Paper Summary
Share...

Direct link:

Podcasts and Public Voice

Fri, April 10, 9:45 to 11:15am PDT (9:45 to 11:15am PDT), JW Marriott Los Angeles L.A. LIVE, Floor: 2nd Floor, Platinum I

Abstract

Academic writing is often accused of being insular and inwardly focused—far removed from the daily discourses and social networks of those who sit outside of the academy. The critique is warranted; the specificity of the profession and the goal of building knowledge requires writing to a narrow audience with its own language, norms, and expectations. Accordingly, the incentive structures of higher education overemphasize metrics of exclusivity, like publication in highly selective journals. However, most academics—especially those in the field of education—wish to create work that has impact in the world beyond specialized conferences and journals. The outcomes of research and academic work call for a broader and more public audience, wherein “the public” is not a singular or monolithic audience, but a set of diverse stakeholders beyond the traditional confines of academic readership—editors, reviewers, and disciplinary peers.
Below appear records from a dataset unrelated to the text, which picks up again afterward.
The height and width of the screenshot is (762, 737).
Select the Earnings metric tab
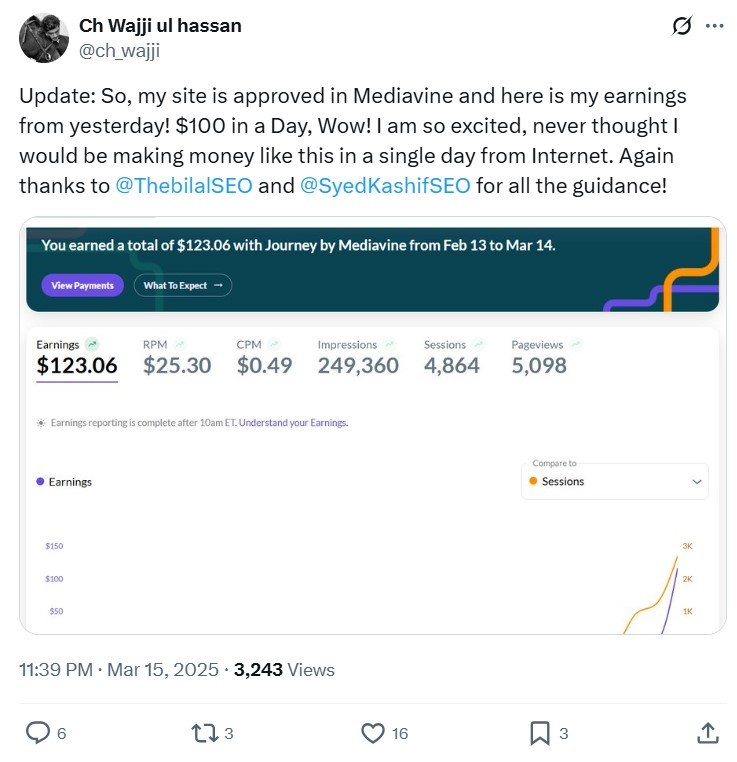coord(77,356)
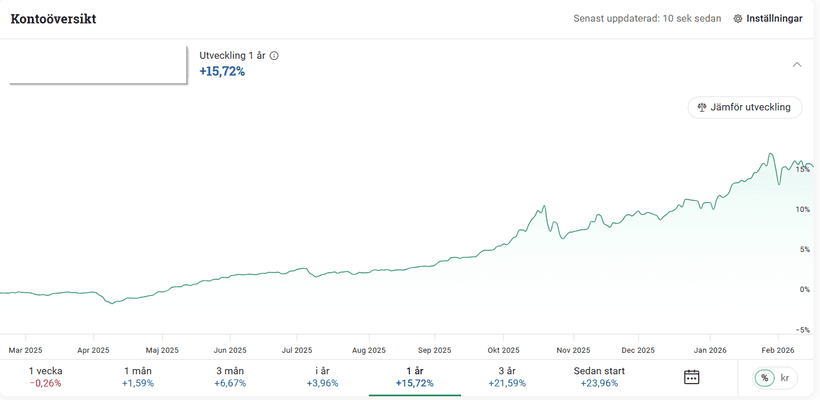Click the info icon beside Utveckling 1 år
The width and height of the screenshot is (820, 400).
coord(274,56)
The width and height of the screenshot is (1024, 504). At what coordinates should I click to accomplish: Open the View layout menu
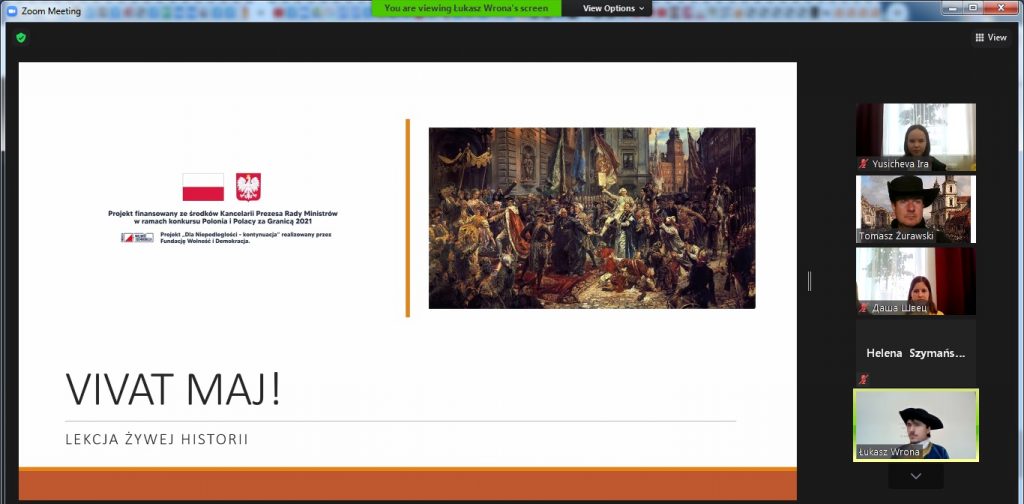(990, 37)
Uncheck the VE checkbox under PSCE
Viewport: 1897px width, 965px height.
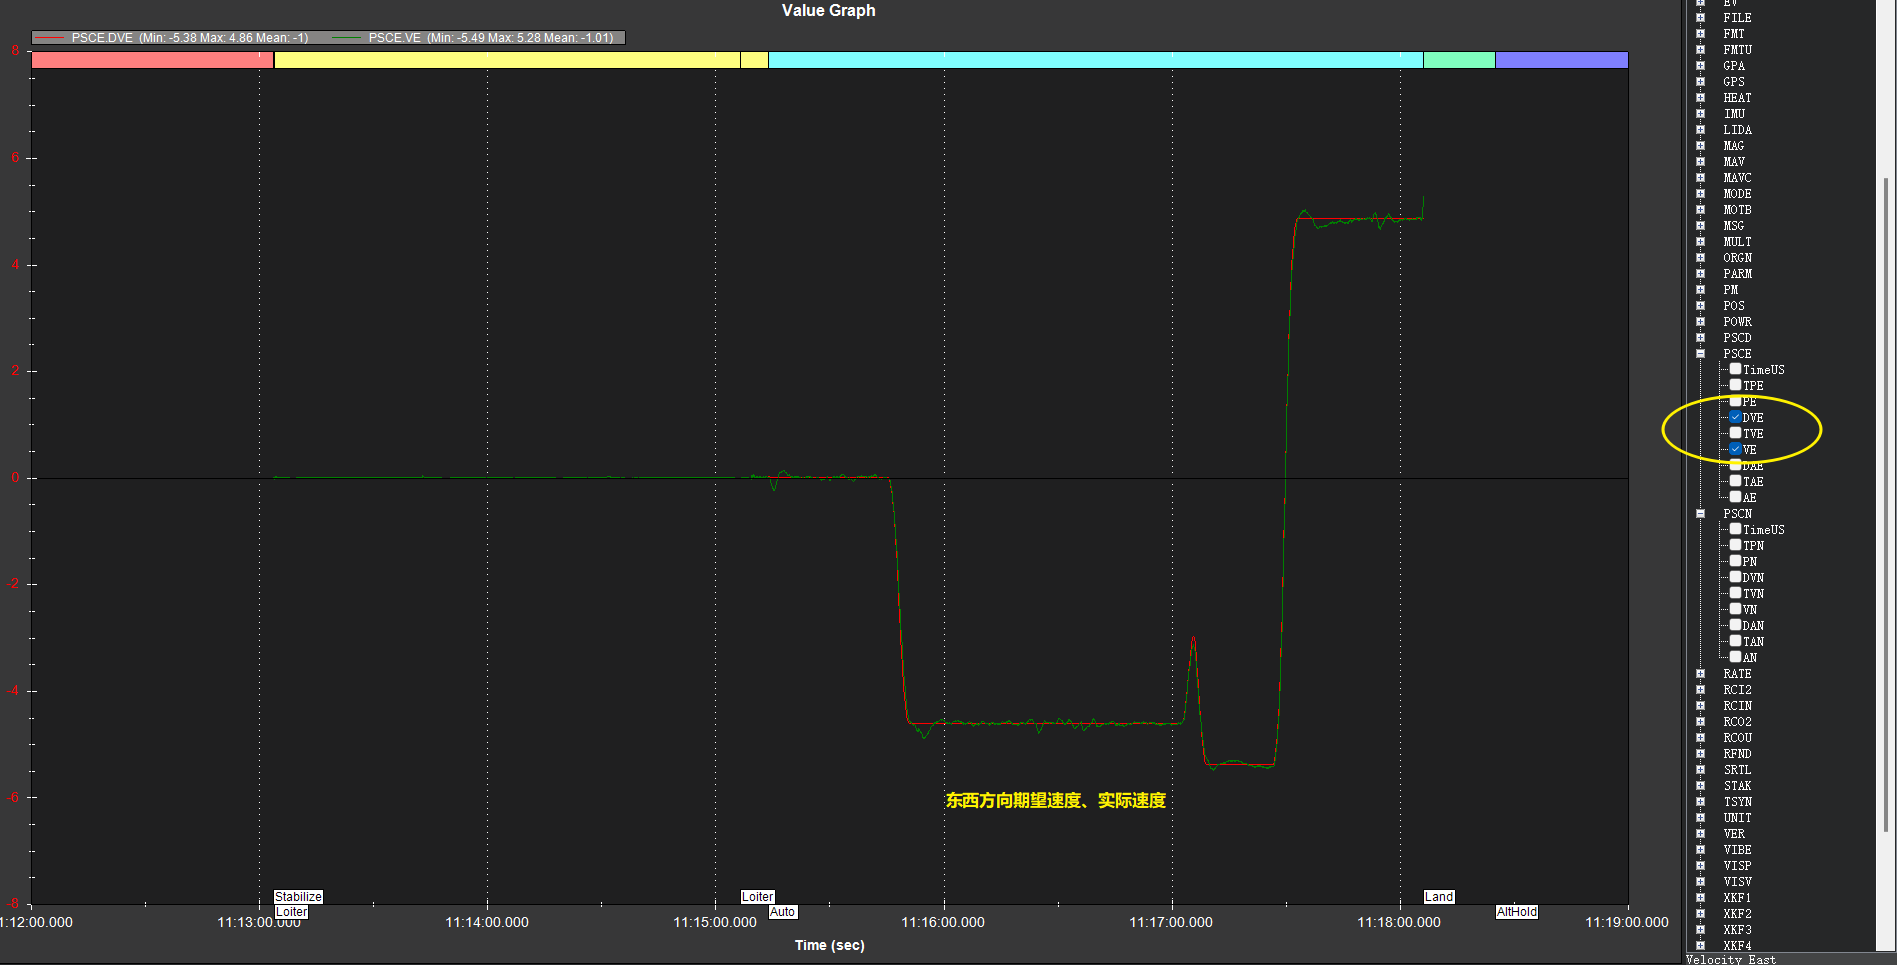pos(1735,449)
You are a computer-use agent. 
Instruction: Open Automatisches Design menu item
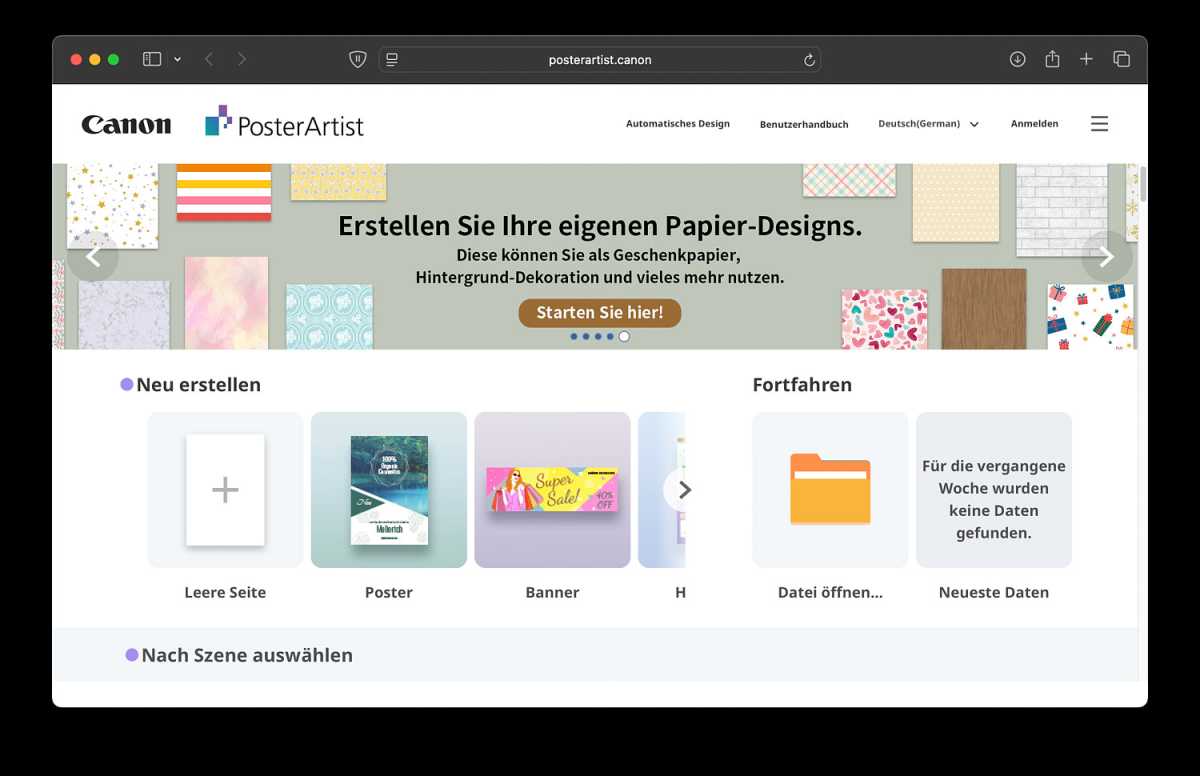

Podcasting as a valuable tool for scholarly communication to multiple publics is well established: in the past two decades, podcasts have emerged as a media form suited to making academic products accessible to lay audiences (Akanegbu, n.d., Hagood, 2021, Naff, 2020). However, as this mode of scholarly production in academia is nascent, there are limited templates or best practices for how institutions can develop infrastructure for the creation, support, and promotion of podcasts.

In this paper, we reflect on nearly a decade of multimodal and public scholarship at our institution and showcase four recent podcasts produced about specific areas of research: popular culture, play, and education; curricular design in public spaces; dance, embodiment, and storytelling; and research on the prevention of gun violence. Each podcast translates research and scholarship into forms that extend, widen, and broaden conversations. Further, the practices, expertise, and resources cultivated by [blinded] have supported both the translation of research and the dissemination of that work to public audiences. Combined, these podcasts have over 14,300 downloads since December 2019, in dozens of countries. We articulate specific methods used to ground complex topics for public audiences, and highlight the implications of the different approaches used by each presented podcast. Beyond examining content alone, we explore broader questions of scholarship, circulation, and institutional responsibility. What obligations do universities bear in leveraging podcasts as vehicles for public discourse? How might institutions systematically integrate transmediation across multimodal formats, recognizing both public engagement and scholarly contribution? Through these inquiries, we seek to understand how experimentation, intellectual freedom, and the loosening of disciplinary boundaries can expand our research questions and forge new pathways toward knowledge production and dissemination.

Higher education, which is very much at a crossroads, has the opportunity to sow public engagement more intentionally into its quotidian practices, and podcasts offer one form of public scholarship through which academic work reverberates beyond the university walls. Their unique design and genre affordances can be readily leveraged, but doing so requires institutional investment in production and recognition of podcasts as legitimate scholarly outputs. Without such support, public scholarship risks becoming like the proverbial tree falling in a forest—unheard and unseen.